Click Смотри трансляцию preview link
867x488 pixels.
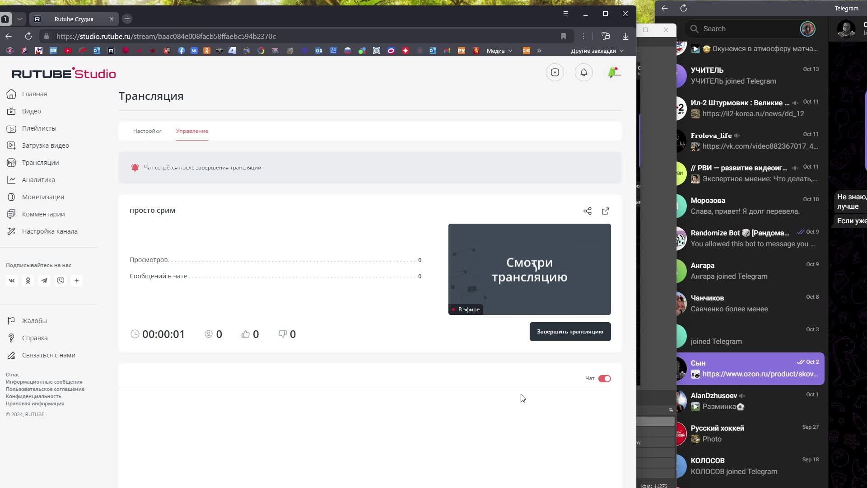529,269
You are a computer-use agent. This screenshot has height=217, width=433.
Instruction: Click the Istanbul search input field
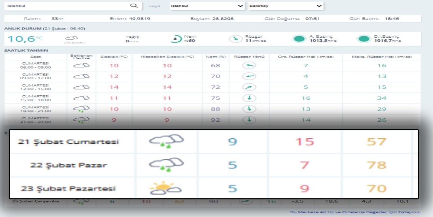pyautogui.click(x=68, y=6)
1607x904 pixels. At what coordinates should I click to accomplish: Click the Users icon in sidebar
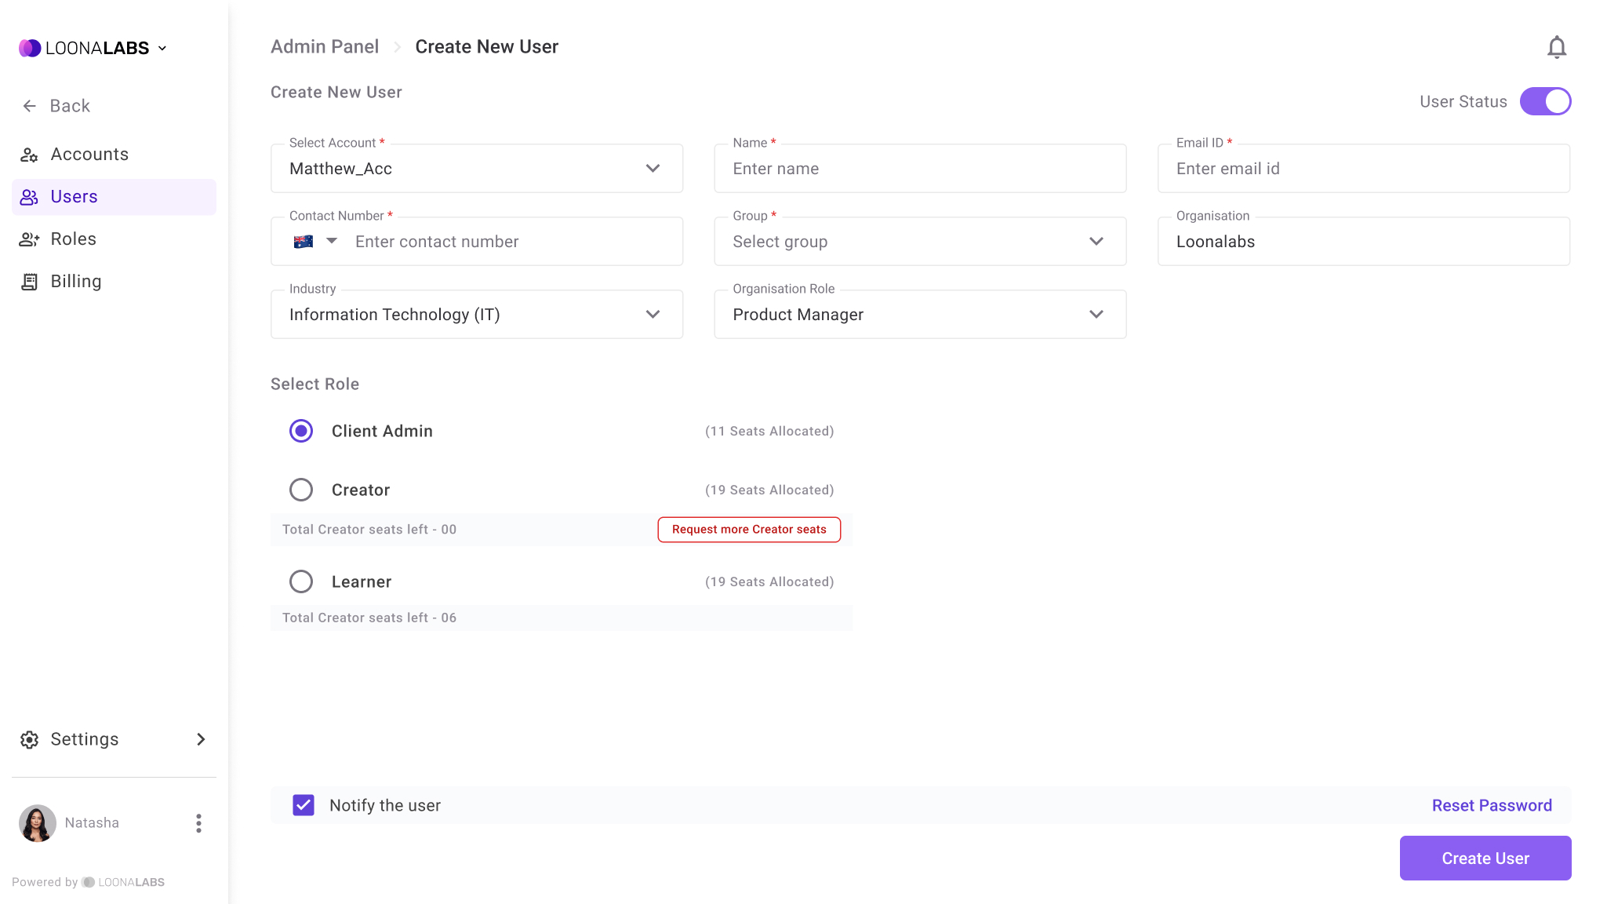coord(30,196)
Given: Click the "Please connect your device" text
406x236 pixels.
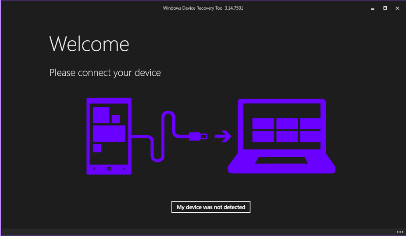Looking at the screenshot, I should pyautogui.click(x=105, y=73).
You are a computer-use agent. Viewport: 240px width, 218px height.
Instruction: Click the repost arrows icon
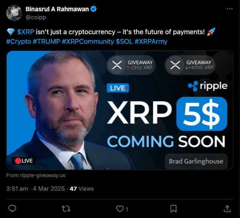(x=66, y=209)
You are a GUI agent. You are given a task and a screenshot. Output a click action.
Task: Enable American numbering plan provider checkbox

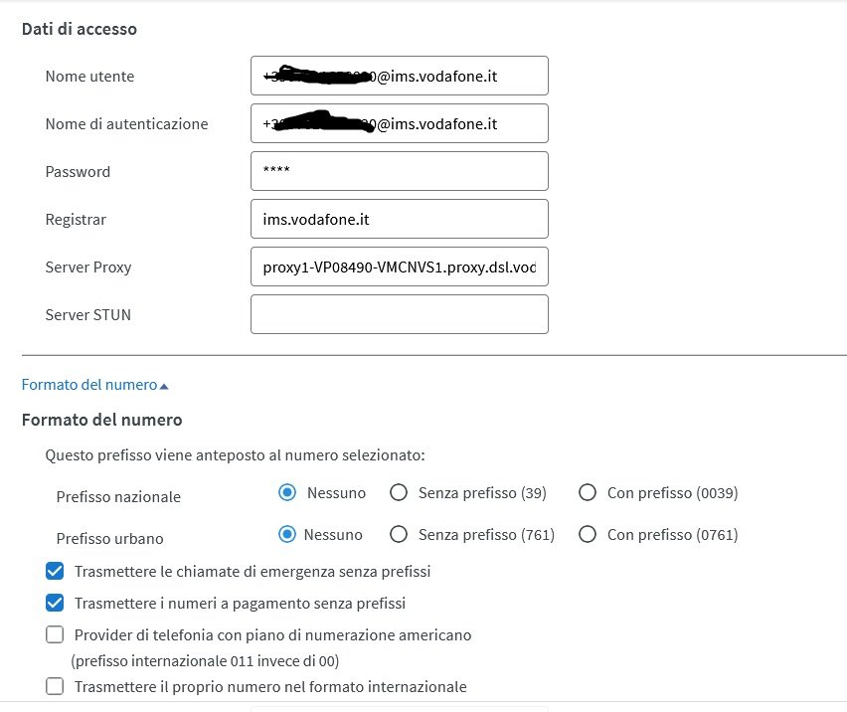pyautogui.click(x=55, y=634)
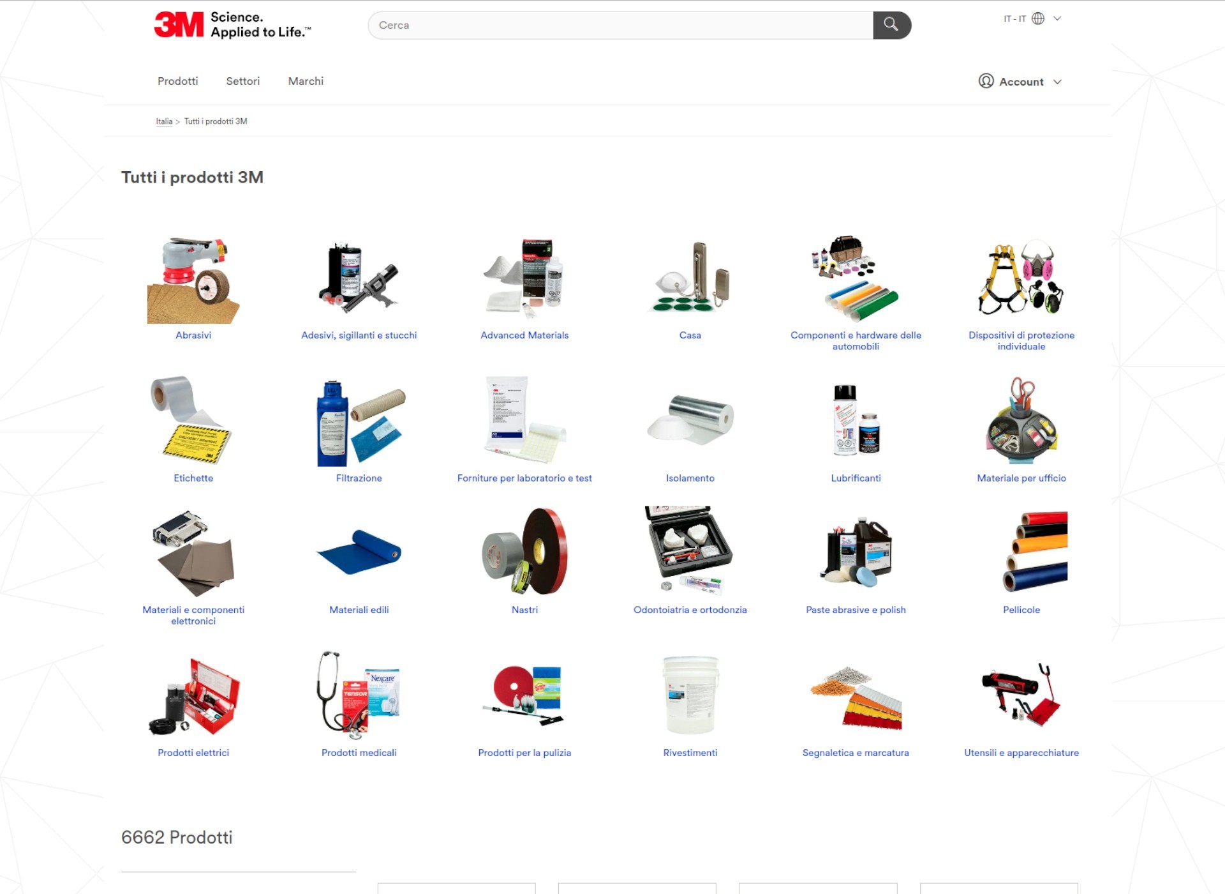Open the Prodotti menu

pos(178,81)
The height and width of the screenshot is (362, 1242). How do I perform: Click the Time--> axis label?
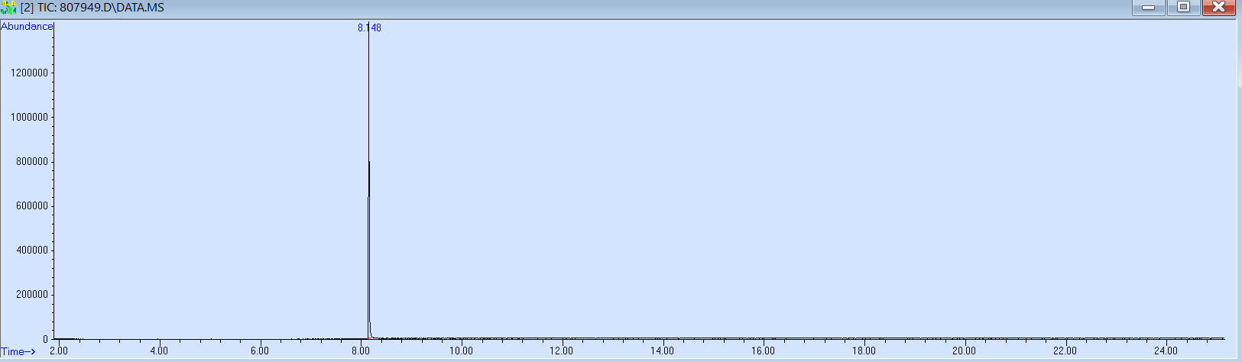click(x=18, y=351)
* * *
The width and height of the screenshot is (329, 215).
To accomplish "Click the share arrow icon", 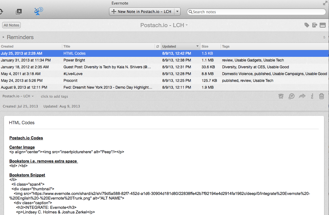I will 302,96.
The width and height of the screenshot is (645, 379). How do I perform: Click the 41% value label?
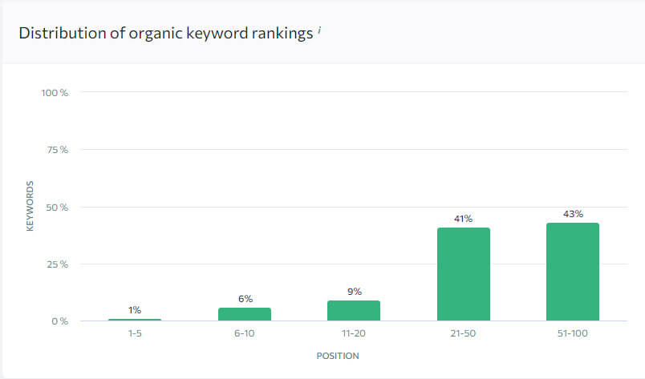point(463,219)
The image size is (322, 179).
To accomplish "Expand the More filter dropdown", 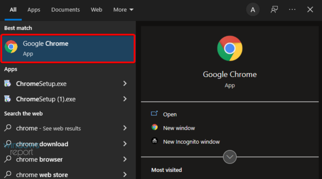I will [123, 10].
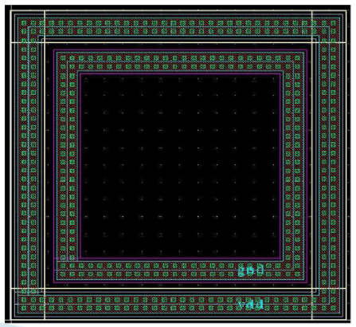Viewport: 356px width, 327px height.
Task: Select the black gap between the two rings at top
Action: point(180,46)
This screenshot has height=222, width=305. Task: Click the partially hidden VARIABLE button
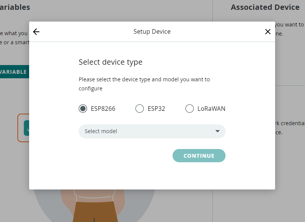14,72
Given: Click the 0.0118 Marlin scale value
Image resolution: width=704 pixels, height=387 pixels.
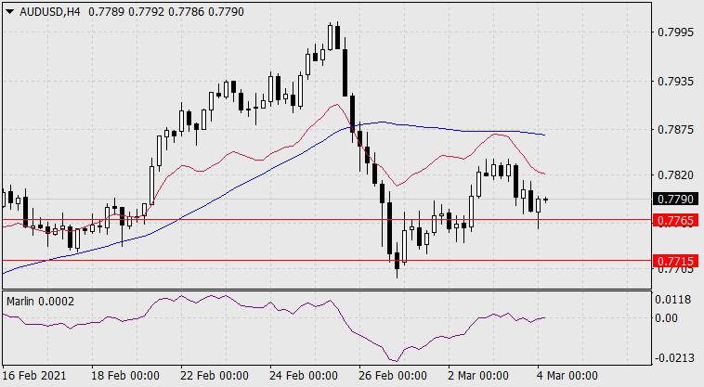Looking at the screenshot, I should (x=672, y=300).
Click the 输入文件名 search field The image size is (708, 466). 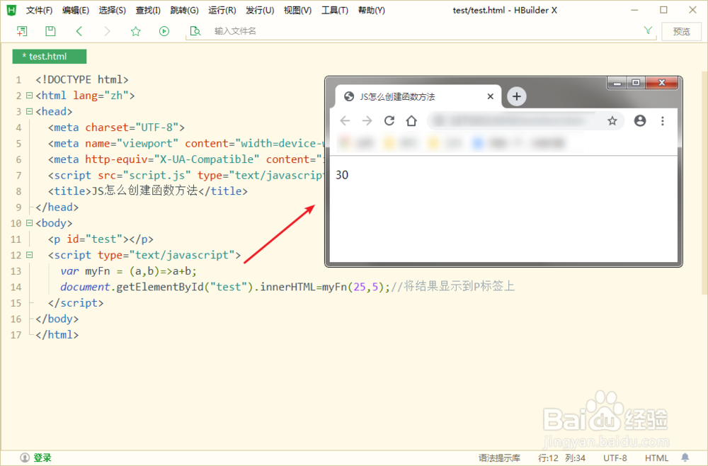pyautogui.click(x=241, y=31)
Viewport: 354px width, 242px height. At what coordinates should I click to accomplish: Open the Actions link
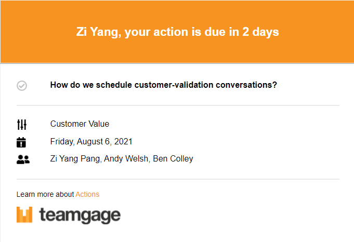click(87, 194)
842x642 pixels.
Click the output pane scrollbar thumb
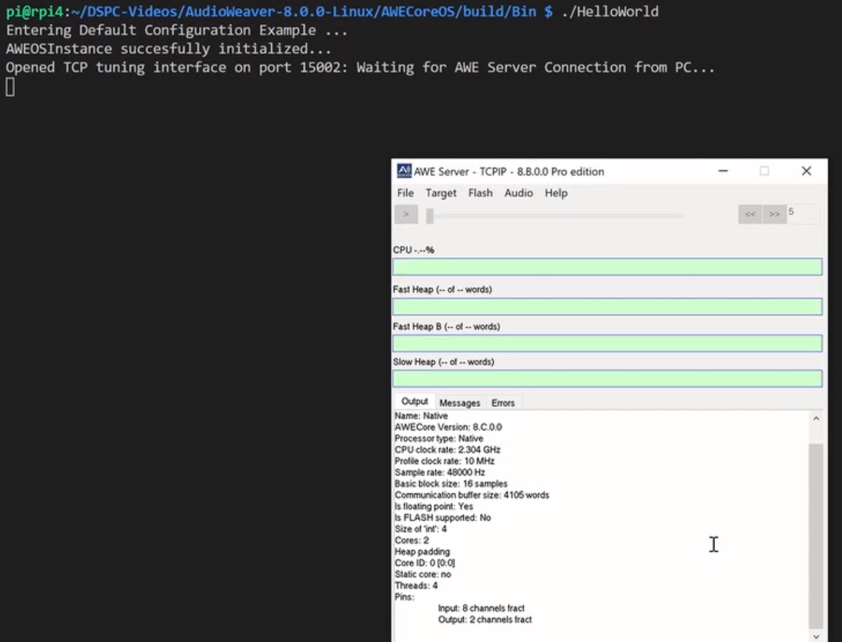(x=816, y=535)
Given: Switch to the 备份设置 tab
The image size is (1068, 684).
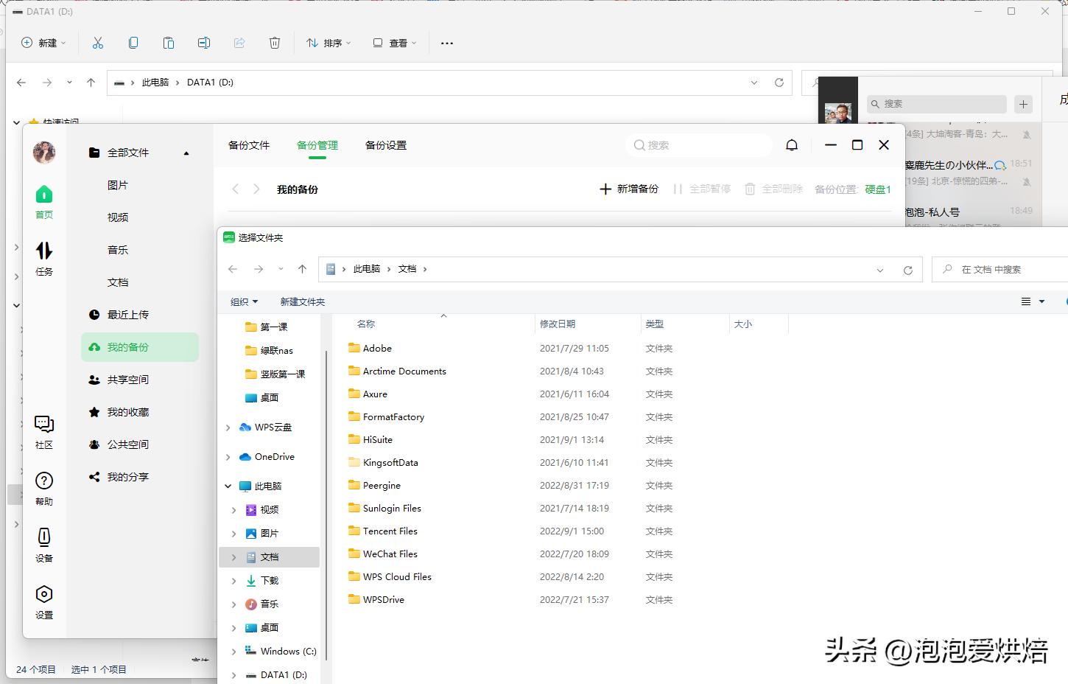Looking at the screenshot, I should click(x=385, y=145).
--
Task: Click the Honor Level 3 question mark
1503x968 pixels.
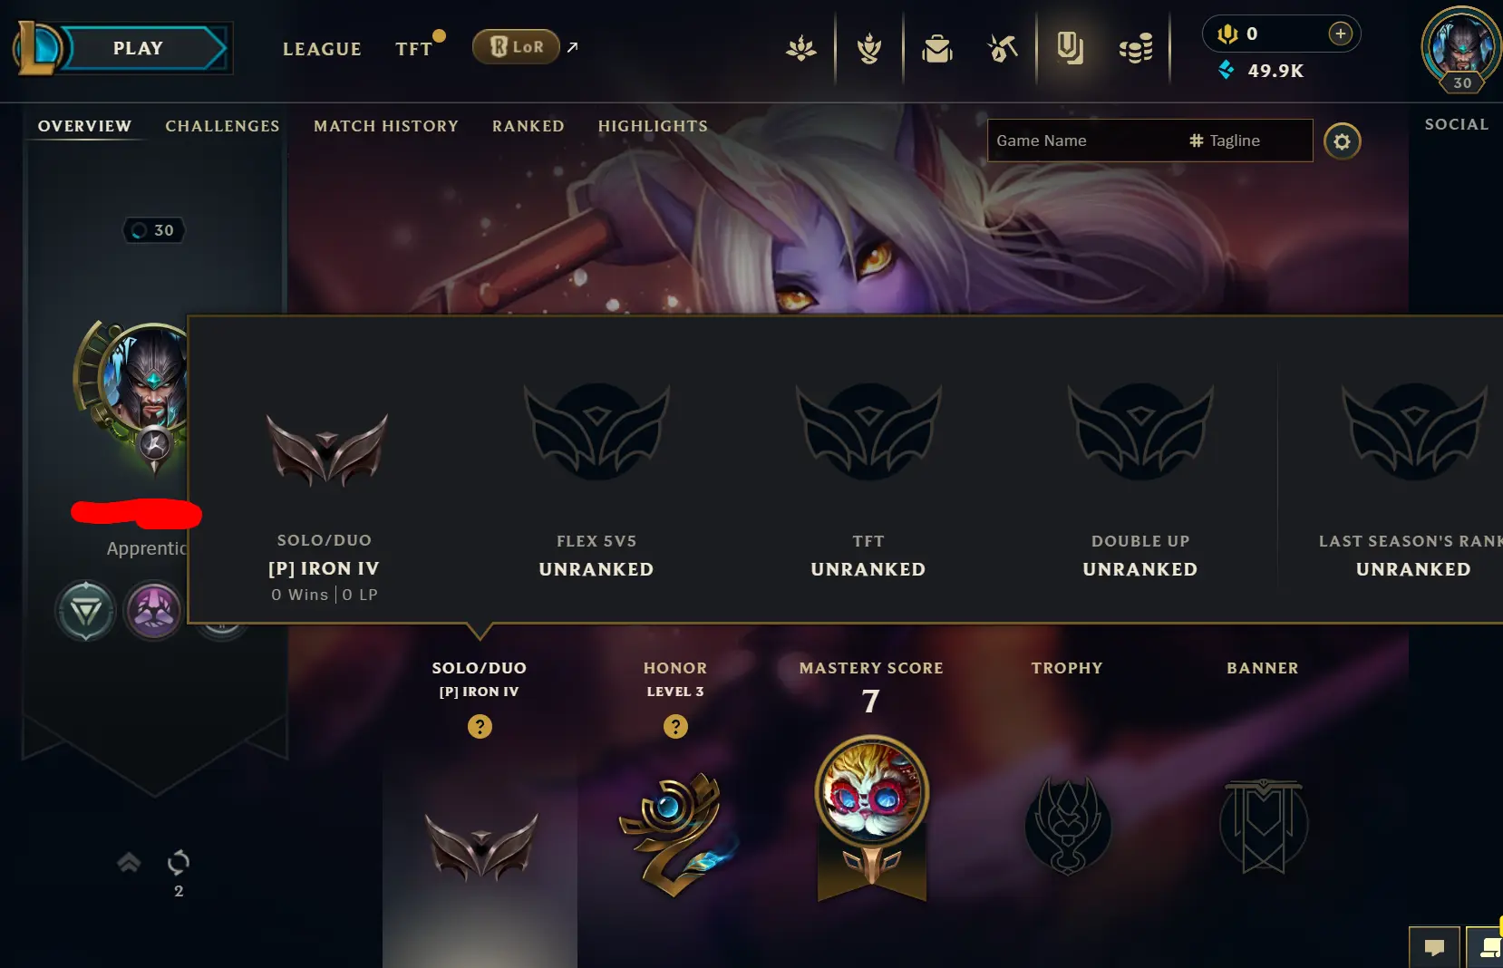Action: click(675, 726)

**YOUR INSTRUCTIONS**
Scan the listing above and copy all lines containing the word "computer".

**OUTPUT**
You are a computer-use agent. This screenshot has height=217, width=433.
You are a computer-use agent. Viewport: 240px width, 218px height.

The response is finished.